No doubt the Kettle Falls plant statistics and background have helped other startups make headway as they’ve come online using woody biomass fuel stock. The biggest issue that frequently stalls woody biomass power output is of course finding consistent fuel supply. In the early days of Kettle Falls, the challenge wasn’t as apparent as it is today because timber harvesting was at a more brisk pace, plus there weren’t as many entities vying for woody biomass.

An Ongoing Example

Times changed considerably with the spotted owl chapters, as well as with clean air regulation upgrades. One thing the Kettle Falls plant has provided, however, is a continuing example of what can be done with woody biomass power.

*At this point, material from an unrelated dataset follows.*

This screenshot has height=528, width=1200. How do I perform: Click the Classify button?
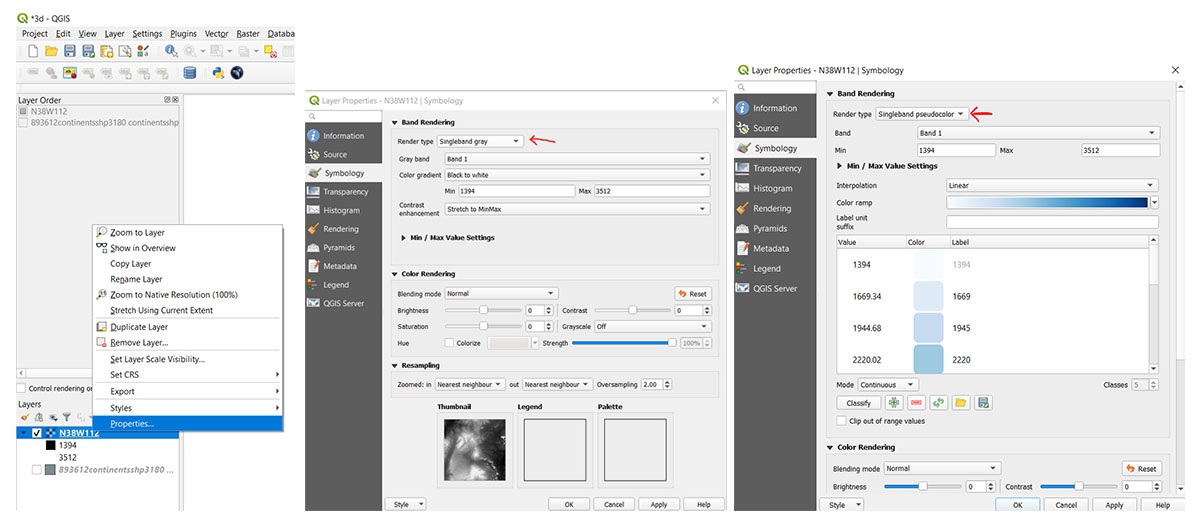coord(858,403)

Clearly Avista feels proud of its pioneering work with biomass power, and the timber industry has been able to point to a long-standing success story.

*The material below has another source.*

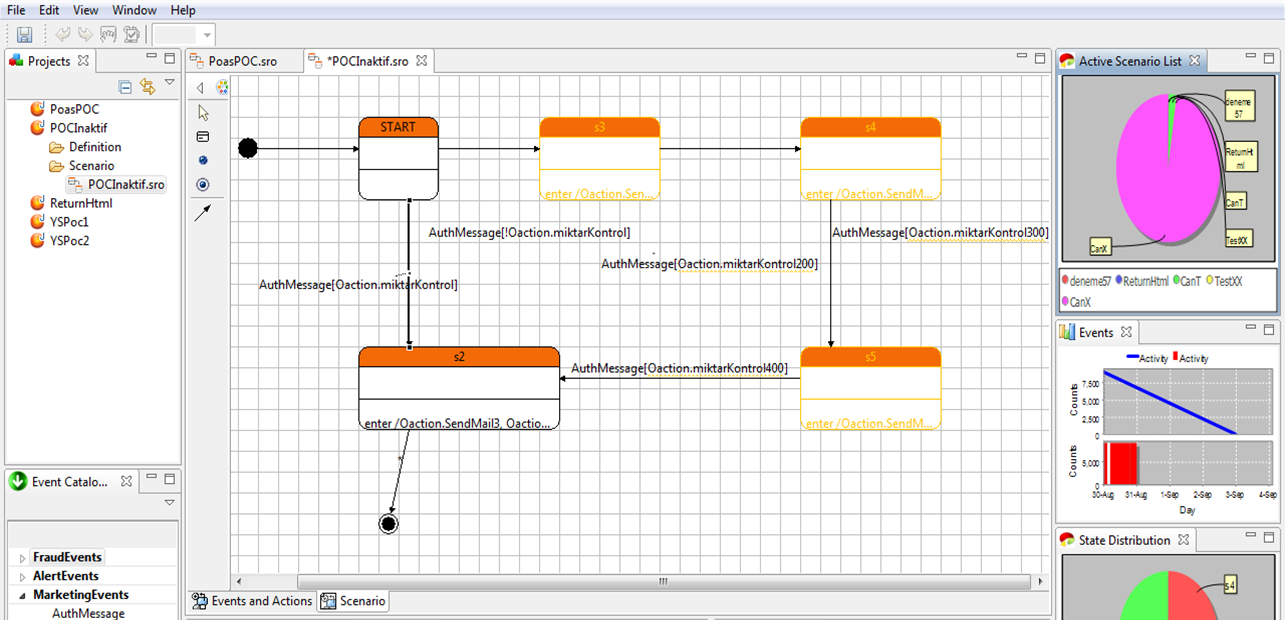
Task: Switch to Events and Actions tab
Action: pos(252,601)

Woody biomass projects in the West are moving ahead these days, although opposition still exists. One recent study focused on a rural site in Nevada County, California, in the vicinity of Grass Valley. The proposal is for a three-megawatt biomass gasification plant, with the roadblocks immediately identified as: supplying the amount of available biomass on a sustainable basis; identifying the type of system best suited to the biomass available; locating the most feasible site for such a plant; and calculating the realistic economic expectations of running such a project.

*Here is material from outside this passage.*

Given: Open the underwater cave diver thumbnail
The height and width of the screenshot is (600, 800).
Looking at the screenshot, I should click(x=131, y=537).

Local loggers watching the project’s progress seem most concerned with transportation aspects, and most agree that conversion to trailers with walking floors would require costly upgrades for them. For the community surrounding such a plant, the big concern seems to be increased truck traffic, while the positive aspects are a decrease in wildfire danger and better utilization of wood wastes. There’s nothing new here, because all woody biomass projects face the same obstacles.

Today’s Smaller Steps

Taking things in a different direction, University of Idaho researchers are evaluating smaller scale projects, and Extension Forestry Specialist Randy Brooks is investigating producing wood pellets. His graduate students are tasked with analyzing pellet density, ash content, and BTUs by conifer species. Brooks has procured a small pellet mill from a New England-based outfit called Make Your Own Pellets (www.makeyourownpellets.com) and will be presenting some of his findings at the upcoming Small Log Conference being held in Coeur d’Alene, Idaho, March 24 and 25, 2015. See www.forestbusinessnetwork.com for all the details; the conference will have several woody biomass presentations, plus a pre-conference field trip on March 24.

The smaller scale pellet production is a unique focus, perhaps giving more regional opportunities to entrepreneurial types living in areas with just enough woody biomass to facilitate limited production. The idea seems similar to producing animal bedding and mulch, although making pellets requires many more steps. Brooks has said moisture content of wood wastes being considered for pellet production must have a 15 percent moisture range or the pellets won’t compact. Learning about such aspects through research can move any small-scale pellet manufacturer much closer to devising a successful business operation, so the university link is quite valuable.

For those wanting to know more about woody biomass possibilities, the Small Log Conference will be covering a whole range of biofuel/biomass options, including biochar; biojet fuel from logging slash; utilizing forest residues for the production of bioenergy and bioproducts; and converting beetle-killed trees into biofuel. Clearly the timber industry isn’t standing still when it comes to using logs and wood waste in an optimum fashion.